When I use older versions of tensorflow and tensorflow-text, fo example 2.2.0, I get the same error.

Can you tell where is the problem in my implementation?

Java Code:

-----Dependencies-----
compile 'org.tensorflow:tensorflow:1.15.0'
//compile 'org.tensorflow:libtensorflow_jni:1.15.0'
compile 'org.tensorflow:tensorflow-core-platform:0.4.2'
compile "ai.djl:api:0.19.0"
runtime "ai.djl.tensorflow:tensorflow-engine:0.19.0"
runtime "ai.djl.tensorflow:tensorflow-model-zoo:0.19.0"
//runtime "ai.djl.tensorflow:tensorflow-native-auto:2.4.1"
runtime "ai.djl.tensorflow:tensorflow-native-cpu:2.7.0"

-----Service methods-----
public static double[][] predict(String[] inputs) {
        // only EN: https://storage.googleapis.com/tfhub-modules/google/universal-sentence-encoder/4.tar.gz | file size ~ 1 GB
        // multilanguage: https://storage.googleapis.com/tfhub-modules/google/universal-sentence-encoder-multilingual/3.tar.gz
        String modelUrl = "https://storage.googleapis.com/tfhub-modules/google/universal-sentence-encoder-multilingual/3.tar.gz"

        Criteria<String[], double[][]> criteria =
            Criteria.builder()
                .optApplication(Application.NLP.TEXT_EMBEDDING)
                .setTypes(String[], double[][])
                .optModelUrls(modelUrl)
                .optTranslator(new MyTranslator())
                .optEngine("TensorFlow")
                .optProgress(new ProgressBar())
                .build()
        //library file needed for universal-sentence-encoder-multilingual because library not included in this model file; library file only available for linux systems
        TensorFlow.loadLibrary("/usr/local/lib/python3.7/dist-packages/tensorflow_text/python/ops/_sentencepiece_tokenizer.so")

        try {
            ZooModel<String[], double[][]> model = criteria.loadModel()
            Predictor<String[], double[][]> predictor = model.newPredictor()
            return predictor.predict(inputs);
        } catch (final Exception ex) {
            log.error(ex)
        }
    }

    private static final class MyTranslator implements NoBatchifyTranslator<String[], double[][]> {

        @Override
        NDList processInput(TranslatorContext ctx, String[] raw) {
            NDManager factory = ctx.NDManager
            NDList inputs = new NDList(raw.collect { factory.create(it) })
            new NDList(NDArrays.stack(inputs))
        }

        @Override
        double[][] processOutput(TranslatorContext ctx, NDList list) {
            long numOutputs = list.singletonOrThrow().shape.get(0)
            NDList result = []
            for (i in 0..<numOutputs) {
                result << list.singletonOrThrow().get(i)
            }
            result*.toFloatArray() as double[][]
        }
    }

Hi @Christian_Fuchs ,

You are mixing artifacts from 3 different frameworks, so it’s possible that they conflict each other. tensorflow:1.15.0 is from the deprecated version of TF Java and you shouldn’t use it. tensorflow-core-platform:0.4.2 is from the new TF Java and brings the 2.7.4 native binaries of TensorFlow, but you also import TF 2.7.0 from DJL’s tensorflow-native-cpu:2.7.0 at runtime.

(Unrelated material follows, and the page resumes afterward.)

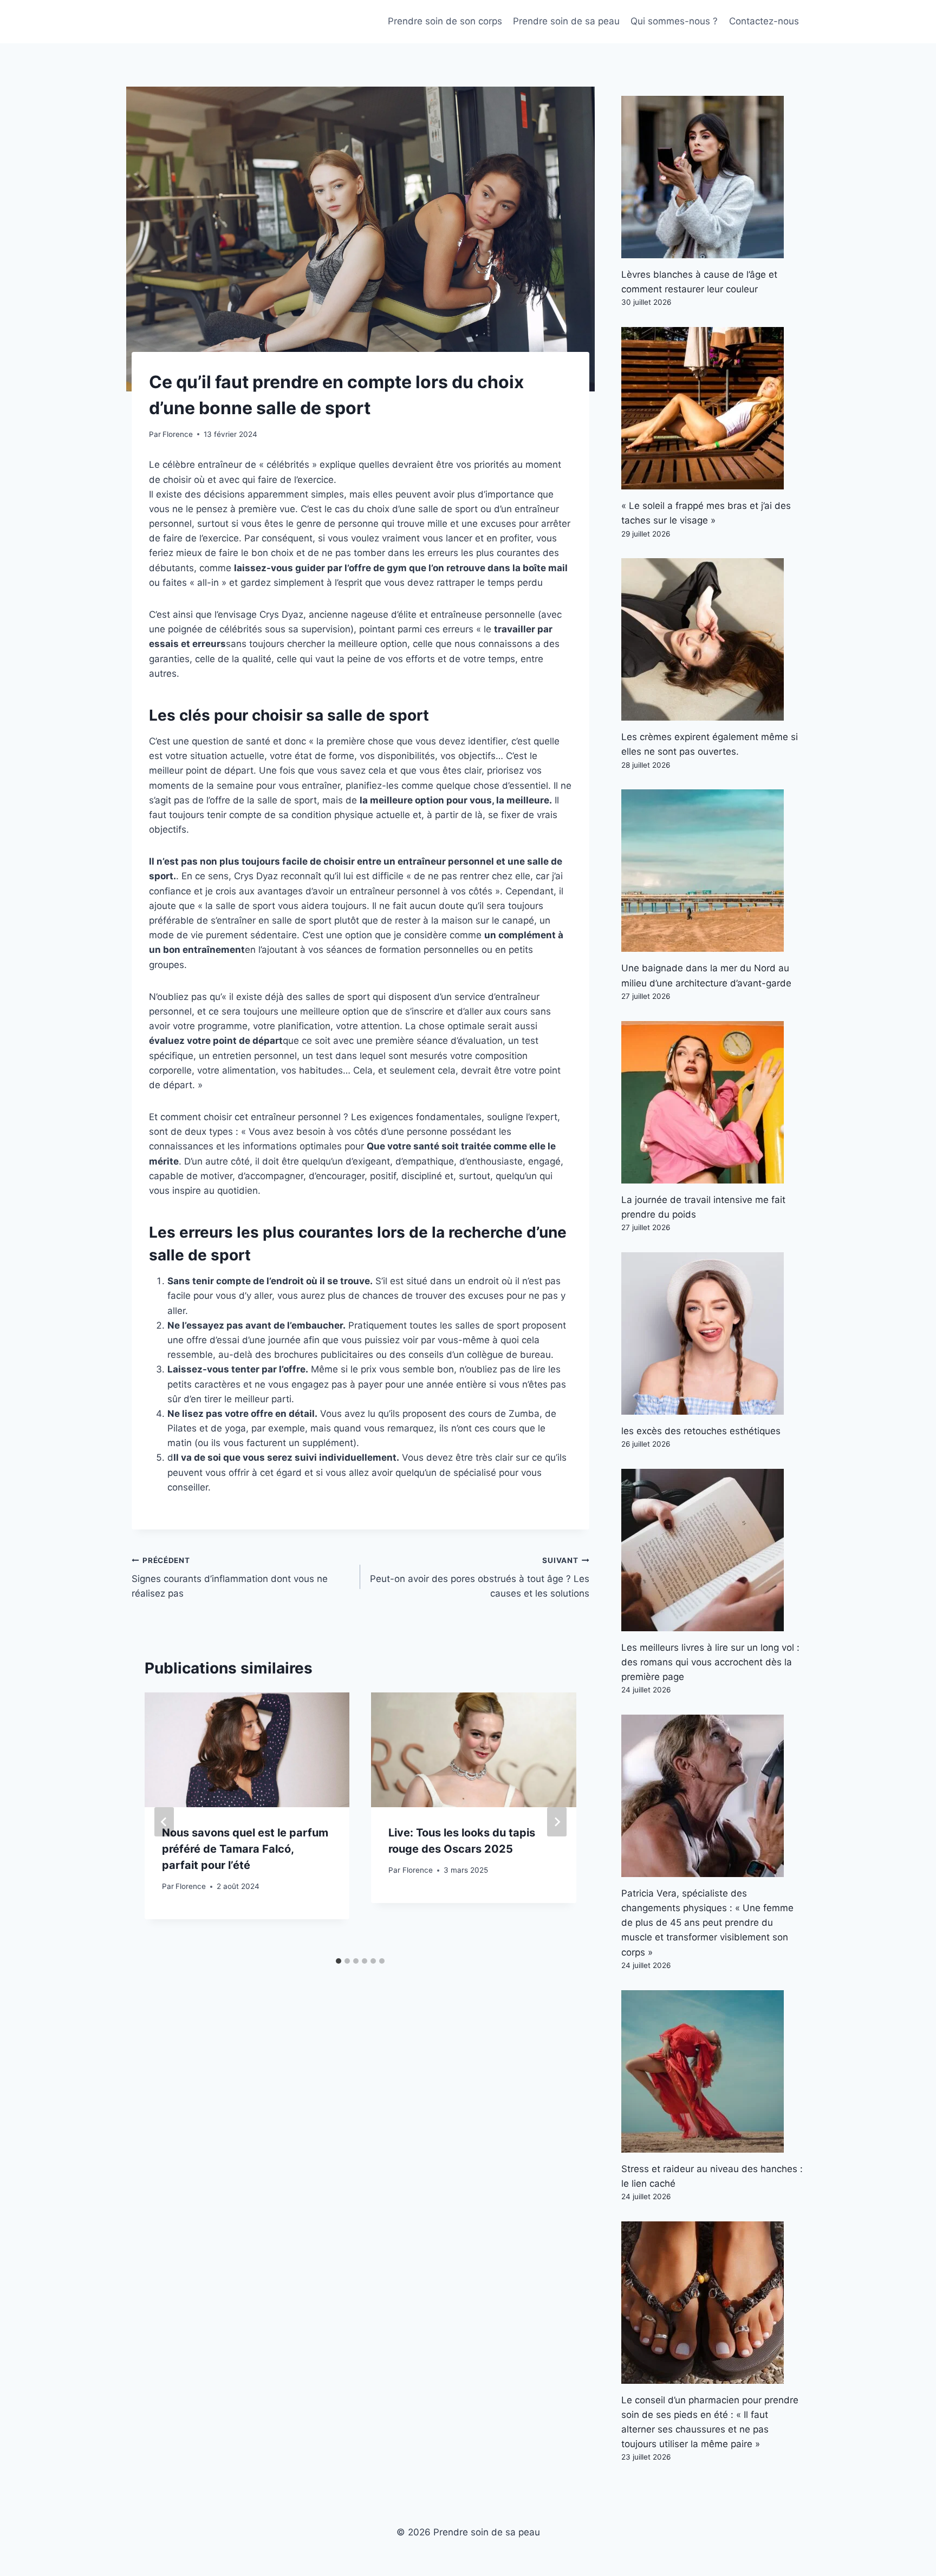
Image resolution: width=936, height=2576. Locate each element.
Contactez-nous (764, 21)
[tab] (338, 1961)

So if you are planning to use DJL, like your code is suggesting, you should probably stick to the artifacts they distribute.

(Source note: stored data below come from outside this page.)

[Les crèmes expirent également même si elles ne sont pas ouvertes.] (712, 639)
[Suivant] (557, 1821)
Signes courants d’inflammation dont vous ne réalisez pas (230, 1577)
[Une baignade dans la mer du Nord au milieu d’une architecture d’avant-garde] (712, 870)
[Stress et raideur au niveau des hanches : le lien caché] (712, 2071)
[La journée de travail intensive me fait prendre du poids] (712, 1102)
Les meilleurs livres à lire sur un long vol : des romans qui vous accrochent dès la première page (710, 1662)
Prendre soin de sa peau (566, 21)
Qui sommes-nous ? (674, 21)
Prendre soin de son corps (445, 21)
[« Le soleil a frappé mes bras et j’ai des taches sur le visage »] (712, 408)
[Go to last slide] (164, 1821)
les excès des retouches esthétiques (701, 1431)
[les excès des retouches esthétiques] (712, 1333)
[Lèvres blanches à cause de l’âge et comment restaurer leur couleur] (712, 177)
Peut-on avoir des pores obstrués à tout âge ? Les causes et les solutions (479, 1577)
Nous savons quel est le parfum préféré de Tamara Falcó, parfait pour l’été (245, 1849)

It looks like that extension requires C++11 ABI, which isn’t supported by CentOS 7, so TF for Java isn’t built against it by default:

$ c++filt _ZNK10tensorflow8OpKernel11TraceStringB5cxx11ERKNS_15OpKernelContextEb
tensorflow::OpKernel::TraceString[abi:cxx11](tensorflow::OpKernelContext const&, bool) const

You’ll be able to use that ABI if you build from source though.

The Java package’s version has to match the Python tensorflow package version.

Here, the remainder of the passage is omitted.